__Set task 1__:
In the fintech passage, what compound annual growth rate is fintech expected to reach in the Asia-Pacific region between 2015 and 2020?
__Set task 2__:
Continue the fintech passage from its final sentence.

__Passage shown__:
Fintech or Finance-technology is today one of the fastest-growing industries across the world, encompassing segments such as payments and remittances, wealth management, credit technology, blockchains, regulation technology, online insurance etc., each of which are whole industries in their own right. Driven by digital innovation, fintech is rapidly changing the way individuals and businesses perform financial transactions, be it to shop online, pay insurance premiums, evaluate credit scores or pay salaries.
Revolutionising the experience of monetary exchanges globally, fintech is pegged to grow at a CAGR of 72.5% between 2015 and 2020, reaching USD 72 billion, in the Asia-Pacific region alone. In fact, according to a CB Insights report, just the top 250 global fintech companies have raised over $53B in aggregate funding across 947 deals since 2013, of which 30 businesses are already unicorns.
Given that it is literally the industry of money, fintech is an enticing target for cyber-criminals desiring to become rich instantly. At the same time, security breaches also affect individuals and businesses most adversely, as they risk losing their hard-earned savings or business wealth and reputation. For example, the Lazarus hacks of the SWIFT banking network in 2015 and 2016, leading to millions of dollars lost from several banks, have been remarked as “attacks that might put even the largest banks out of business.”
There is no silver bullet to security
One of the key reasons why a secure environment in fintech is complex to achieve is that the industry itself is heavily segmented and diverse in nature. Every fintech business has a unique proposition, and every product has been uniquely developed to solve very specific customer challenges. The risks and threats too, are varied and evolving rapidly.
In wealth technology businesses, for example, where algorithms are replacing human intervention, what really happens when the algorithm gets corrupted? In blockchain systems, where the platforms themselves are remarkably secure, how does one protect an application built over the blockchain platform from malicious attacks? In credit technology businesses that claim to rely more on the paper trail, than their digital platforms – how do we make up for information-thefts that cost millions of individuals their privacy?

__Record set__:
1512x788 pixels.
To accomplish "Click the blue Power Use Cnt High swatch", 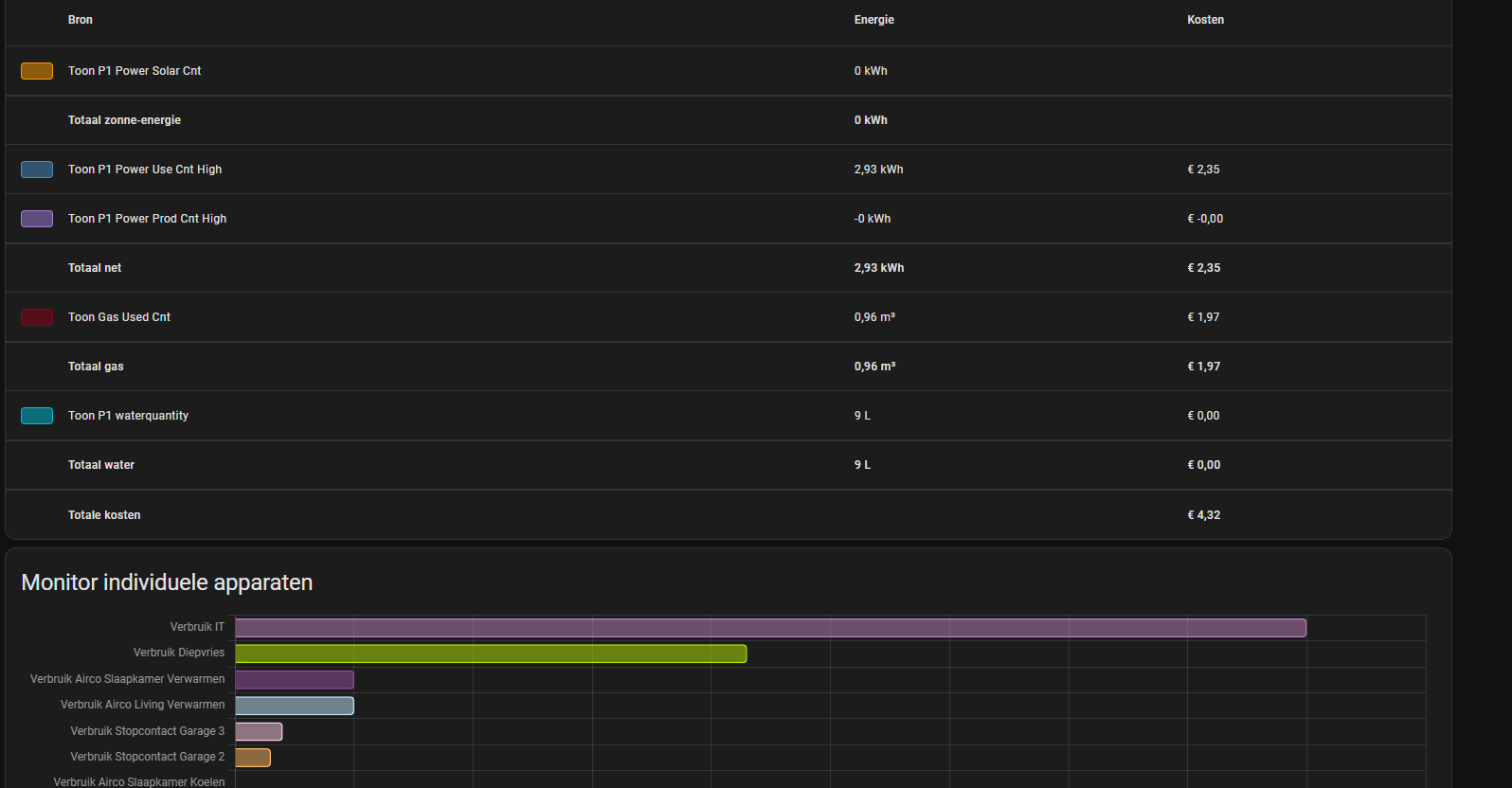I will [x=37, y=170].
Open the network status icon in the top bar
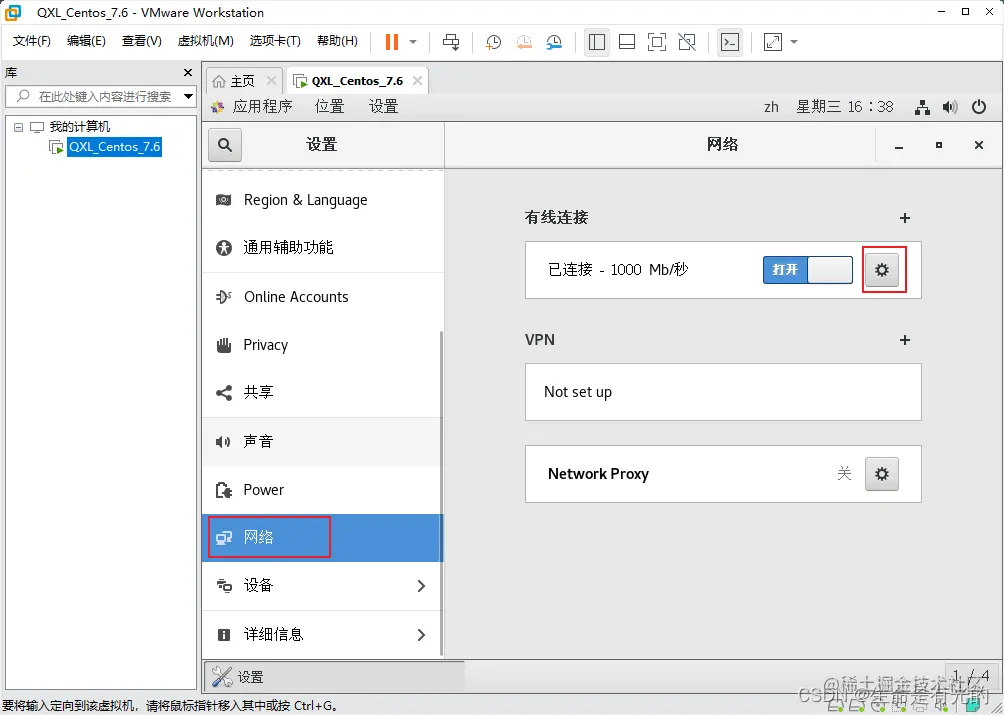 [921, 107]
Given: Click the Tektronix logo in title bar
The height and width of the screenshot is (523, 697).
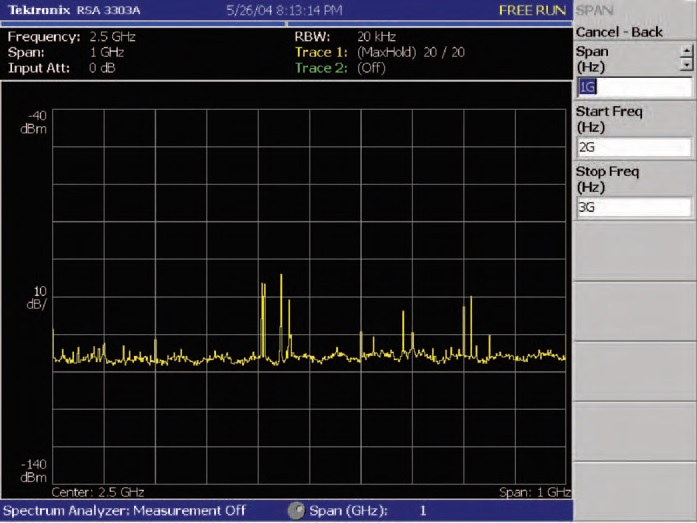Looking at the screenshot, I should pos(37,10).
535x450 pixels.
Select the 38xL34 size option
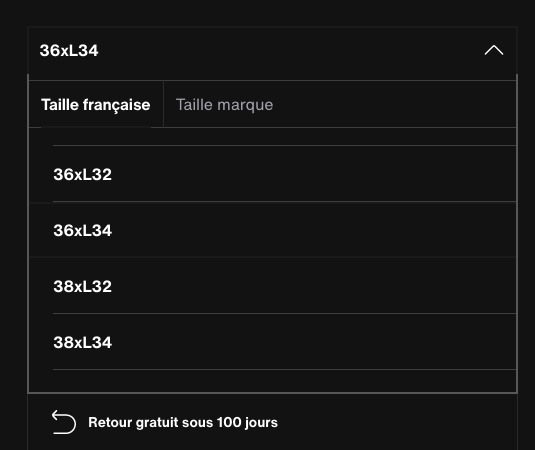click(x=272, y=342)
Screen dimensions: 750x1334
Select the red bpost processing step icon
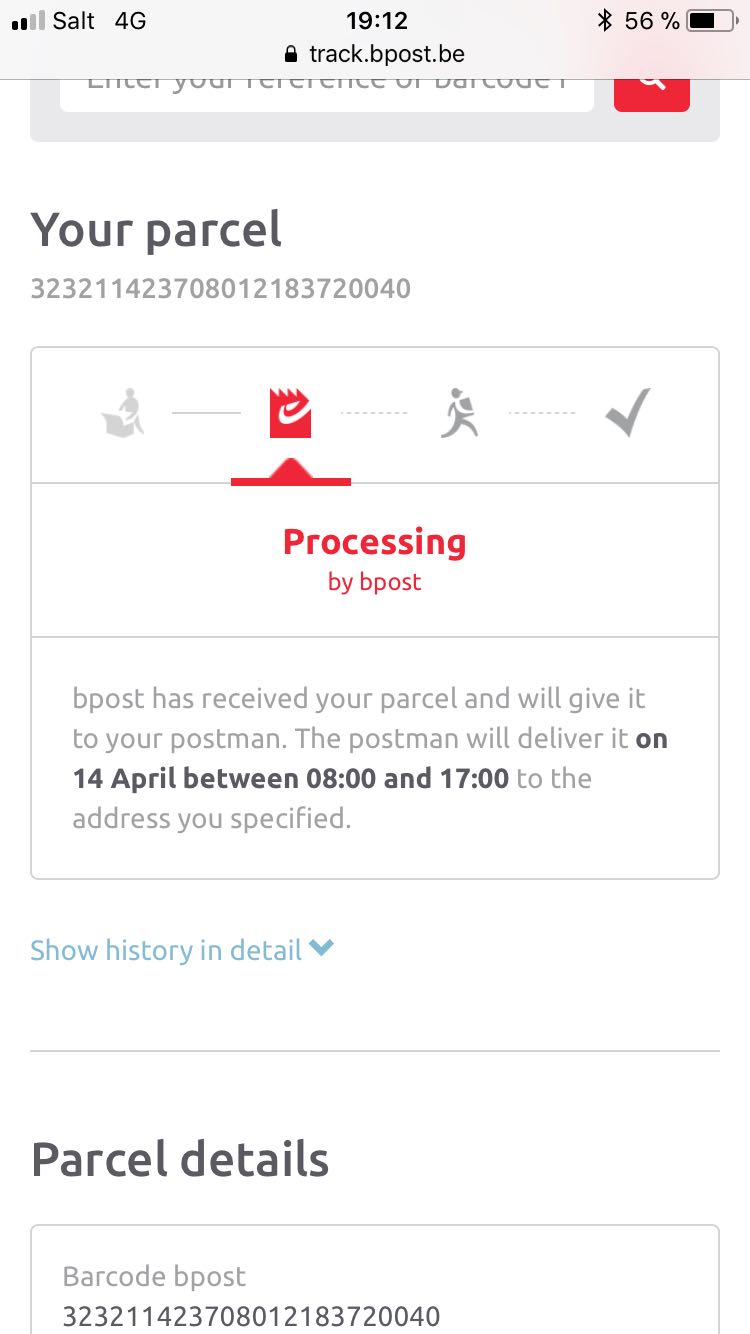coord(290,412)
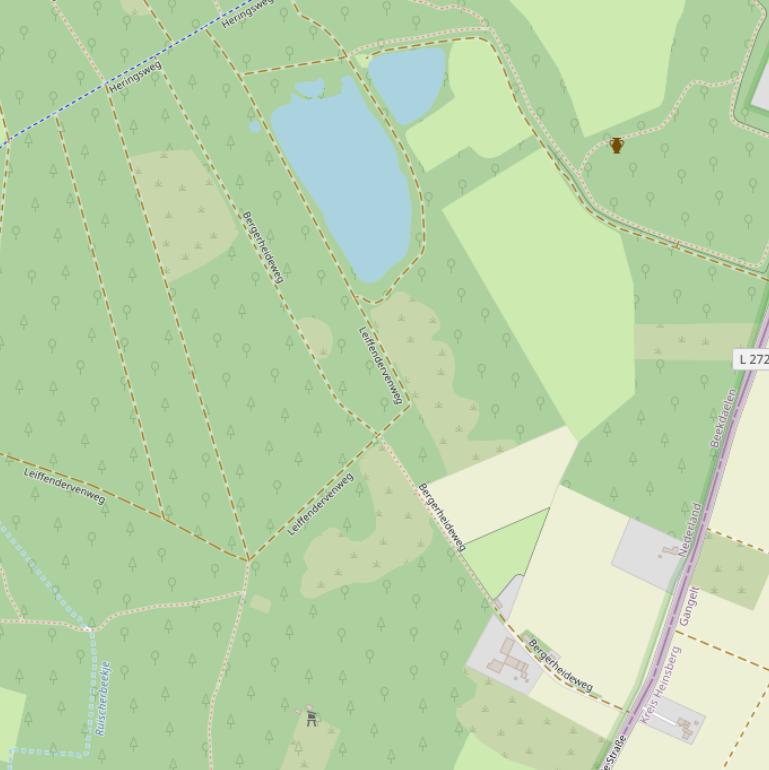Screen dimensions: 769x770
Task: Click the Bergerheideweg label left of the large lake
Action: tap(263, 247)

__Expected output 1__:
A CAGR of 72.5%.

__Expected output 2__:
Most businesses narrow their innovation horizons and focus only on problem-solving throughout product development. As a result, security takes a back-seat. In fact, most application developers do not even consider security as a primary investment concern. They wait until a few rounds of investment, or until after the product is completely ready to even bring in a security consultant to safeguard their asset.
What should businesses do?
Security is not an expense, it is an investment – this is something fintech businesses should recognise. They must embrace a culture of and proactively adopt a culture of security across all their functions. While they might perceive the cost of a security solution as being high, truth is that the cost of not implementing security from a very early stage would cost them several times more. In addition to the risk of a direct financial loss, businesses will also face the threat of a loss of critical information, customer trust and brand credibility.
Fintech businesses have not just the need, but also the responsibility to embrace security best practices and minimise risks and vulnerabilities. Here are some security practices, that are a very bare minimum for fintech businesses of every type and scale to adopt.
- Integrate security into DevOps. Security needs to be a top priority, from stage one of product development. Provide skill training to product developers in security protocol appropriate not only for the technology, but also it’s applicability to the industry, and the specific fintech segment.
- Implement a bug bounty program, to discover and resolve bugs in products, before criminal hackers find and exploit them.
- Adopt policies and best-practices in anti-phishing, risk-control management and dark web monitoring, to always stay one step ahead of malicious attacks
- Have security and compliance scores regularly evaluated, and gradually improve the cybersecurity maturity index.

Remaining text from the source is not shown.